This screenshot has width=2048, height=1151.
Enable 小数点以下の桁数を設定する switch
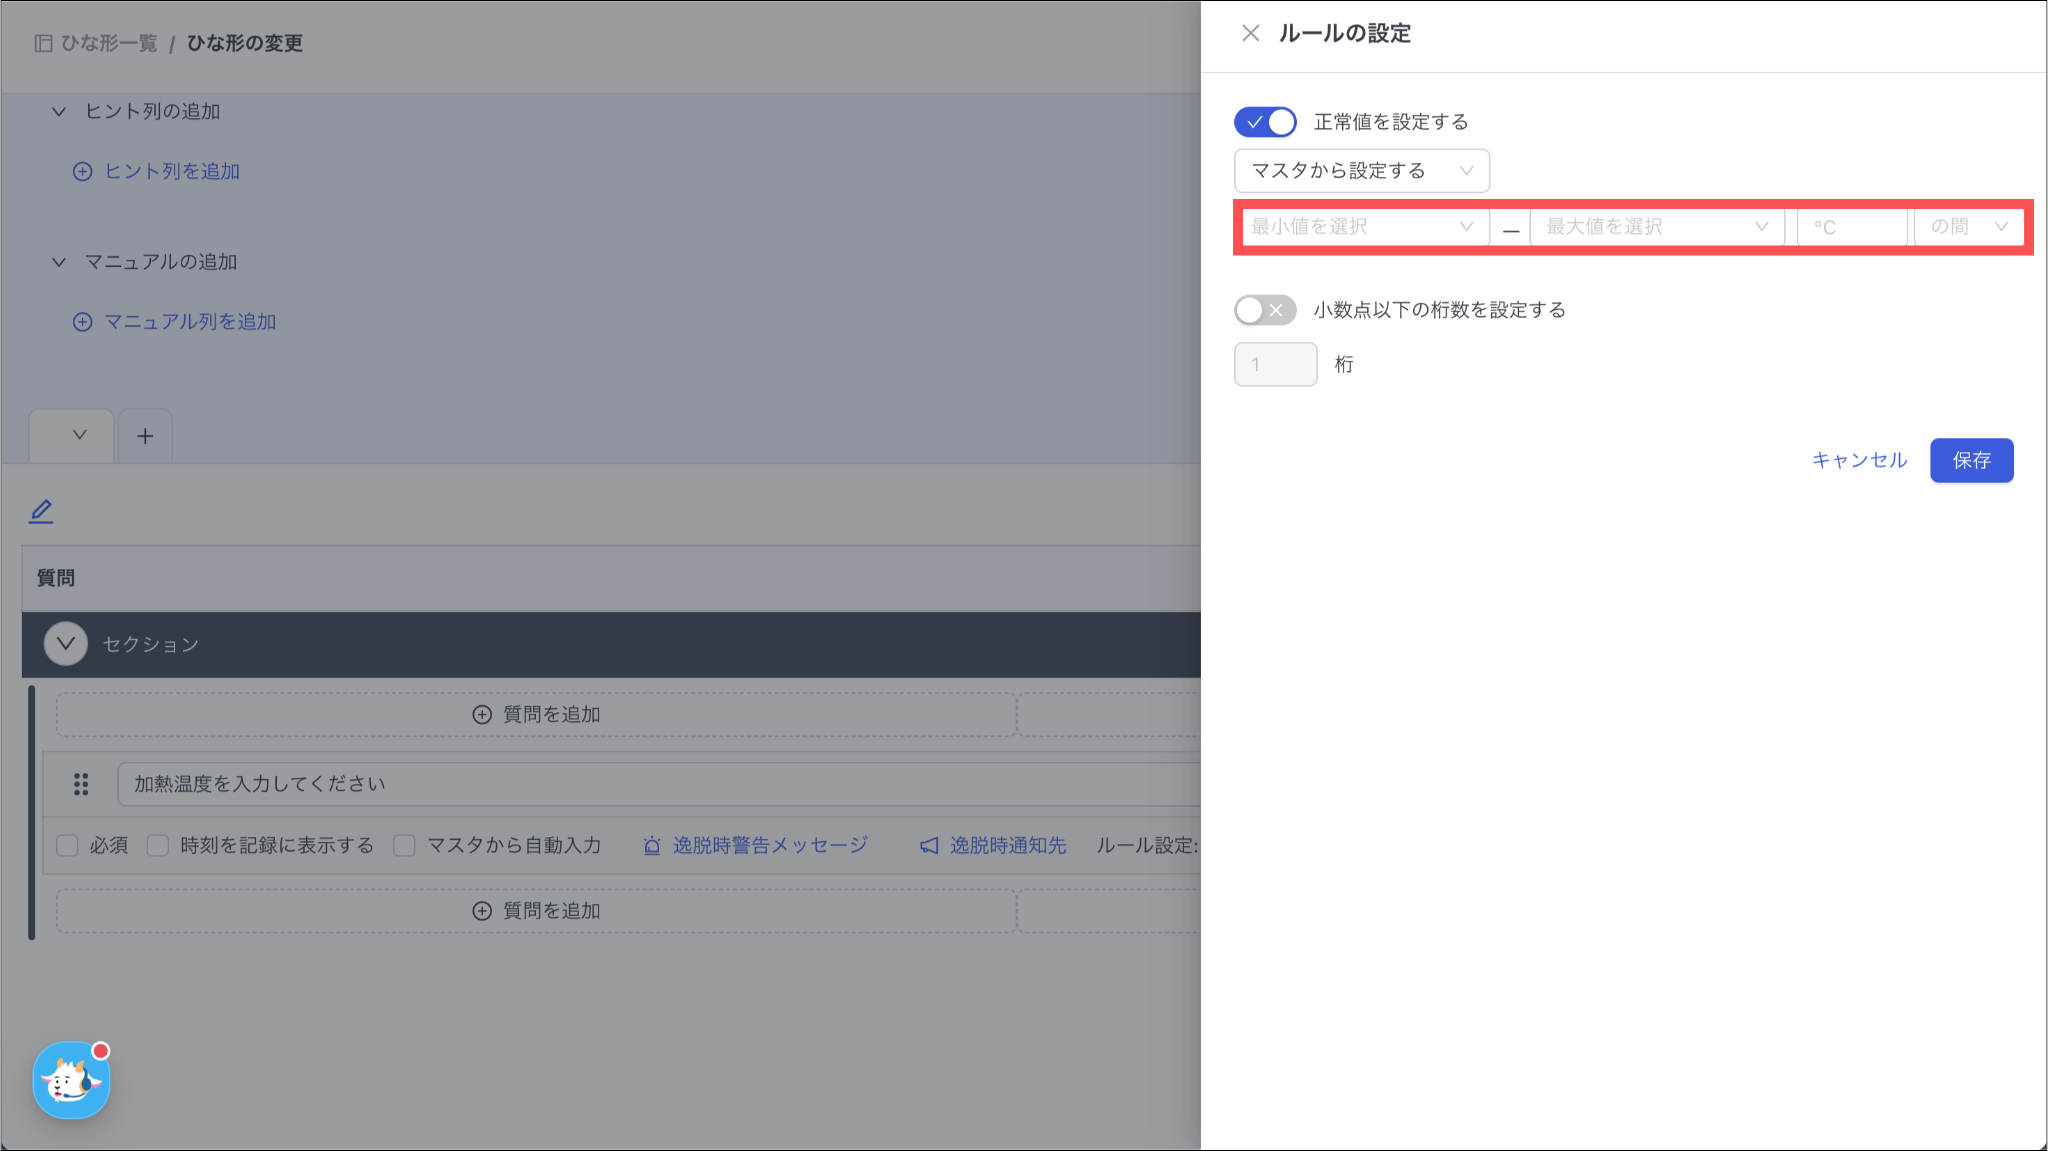[1265, 310]
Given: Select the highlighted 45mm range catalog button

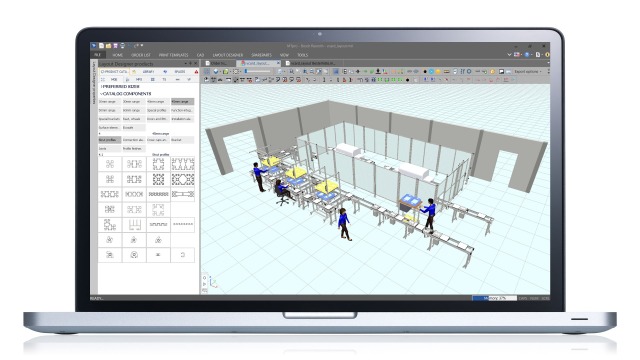Looking at the screenshot, I should (182, 102).
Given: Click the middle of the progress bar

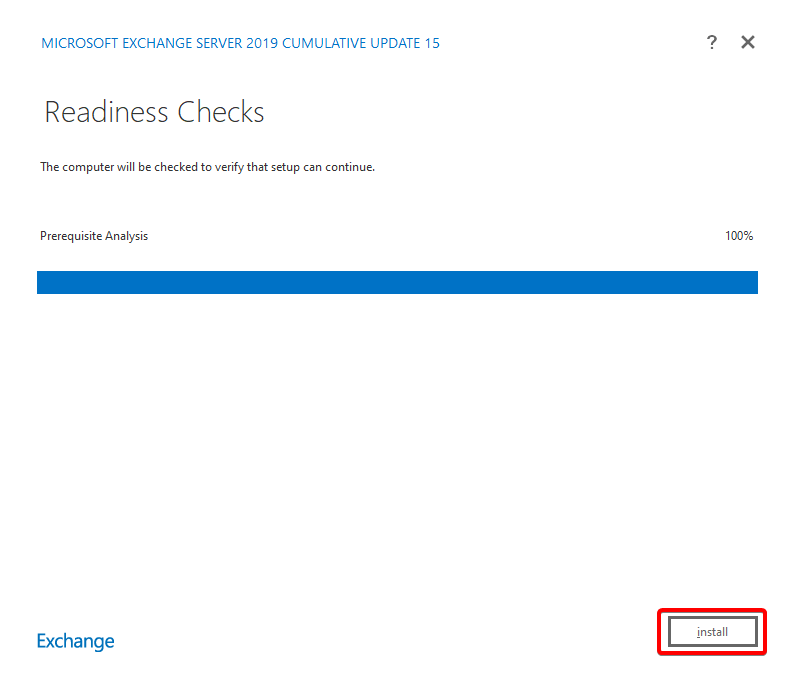Looking at the screenshot, I should pos(397,282).
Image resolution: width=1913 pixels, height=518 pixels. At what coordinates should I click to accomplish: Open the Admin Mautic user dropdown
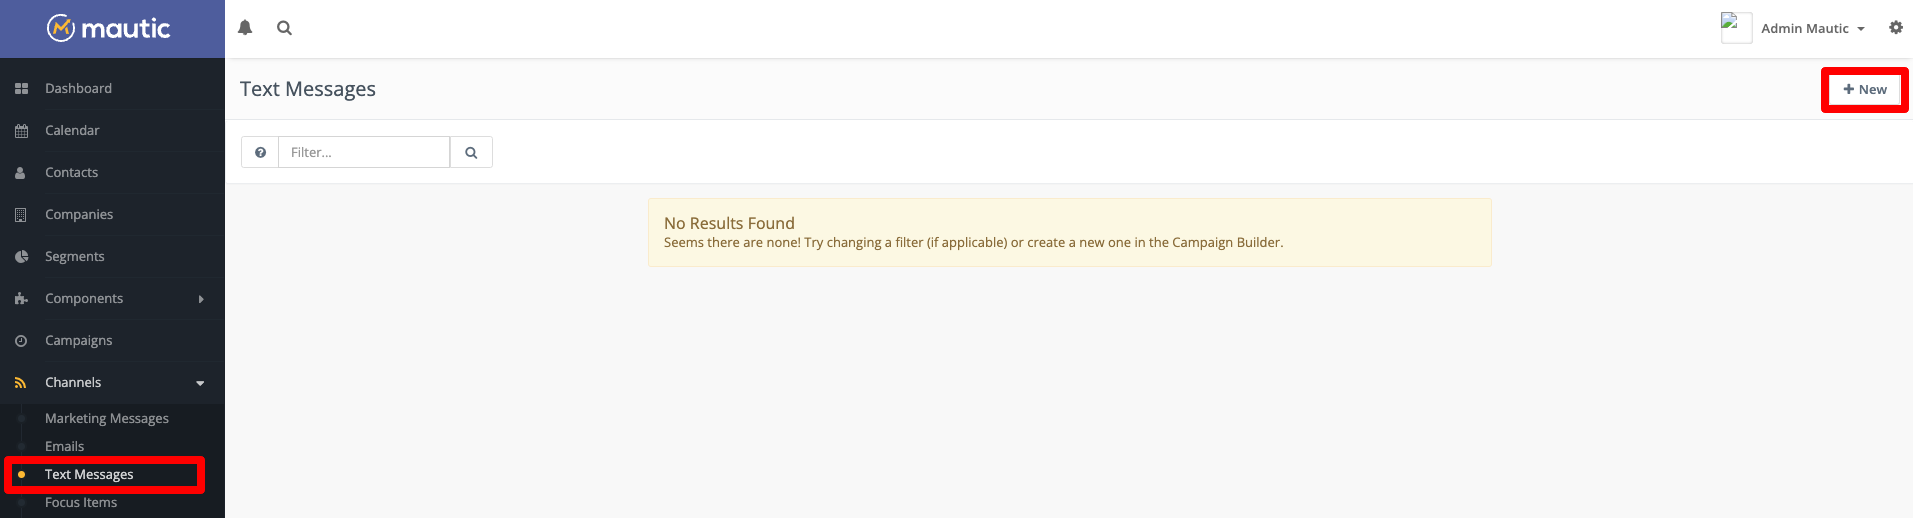click(x=1812, y=28)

### [WHAT YOU ARE ASKED TO DO]
Pick out each of the lines above that contains the word "height", and copy those lines.

### [REPLY TO THE EXERCISE]
This screenshot has width=2048, height=1151.
Image resolution: width=1913 pixels, height=518 pixels. At what coordinates should I click to accomplish: Open the Admin Mautic user dropdown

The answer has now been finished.